Fichte is quite right in rejecting it unconditionally. [4] It goes without saying that this applies only to the purely philosophical elements, which is contained in but a few pages.

Afterward, in the ideas about matter, magnets, light, iron, nitrogen, and carbon [Germ. Kohle] — and really, everything in it is nothing more than cabbage [Germ. Kohl] or a salad of ideas from Steffens and Ritter and Goethe — there is naturally an admixture of both good and bad, since here one finds, as hitherto, almost nothing original, whereas the preceding material was all Schelling’s own.

I am writing at such length about it because I suspect you will soon be reading it as well, and in that case let me ask that you write me in detail what you think. On such occasions I invariably get the urge myself to present some proper philosophical ashlar to the world. . . .

Notes

[*] Sources: Aus Schleiermacher’s Leben 3:314–15 (frag.); KGA V/5 376; KFSA 25:354–55. Back.
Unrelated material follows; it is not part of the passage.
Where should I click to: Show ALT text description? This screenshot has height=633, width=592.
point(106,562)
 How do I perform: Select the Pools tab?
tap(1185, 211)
[1] Caroline had been in Berlin since sometime after 18/19 March 1802 and remained until 19 May. Dorothea Veit writes similarly (and pointendly) to Schleiermacher from Dresden in late April or early May 1802 (Briefe von Dorothea Schlegel an Friedrich Schleiermacher 118; KGA V/5 394; KFSA 25:361): “Remember me kindly and do write and tell me what Caroline is up to” (Post Karte Durch ganz Deutschland, ed. J. Walch [Augsburg 1795]):

Berlin_Dresden_Jena_map

Back.

[2] The reference is to Schelling’s “Darstellung meines Systems der Philosophie,” Zeitschrift für spekulative Physik 2 (1801), no. 2, 1–127. Back.

[3] See Friedrich four years later, writing from Cologne to Wilhelm Schlegel on 27 February 1806 (Krisenjahre 1:294):

I have no news from Germany. Schelling has started a medical journal [Jahrbücher der Medicin als Wissenschaft, ed. Schelling and Adalbert Friedrich Marcus (Tübingen 1806/08); the first issue appeared a the Michaelmas book fair 1805] where something absolute is again nailed to the front door [allusion to Luther’s Wittenberg Theses]; but nothing new, he is still completely on the same tiny speck of land as during the first rhapsody of his new system anno 1802, and is still wholly a Spinozist, and thus really as eternally lost as I maintained even at the time. Back.

[4] Caroline mentions Fichte’s reaction in her letters to Wilhelm from Jena on 18 January and 28 January 1802 (letters 341, 344). At issue is a letter Fichte wrote on 29 December 1801 to Johann Baptist Schad in Jena that Schad himself then freely circulated and discussed; Schelling responded on 25 January 1802 in the last extant letter of their correspondence. For the text of both letters, see Caroline’s letter to Wilhelm on 18 January 1802 (letter 341), note 23 and note 26. Back.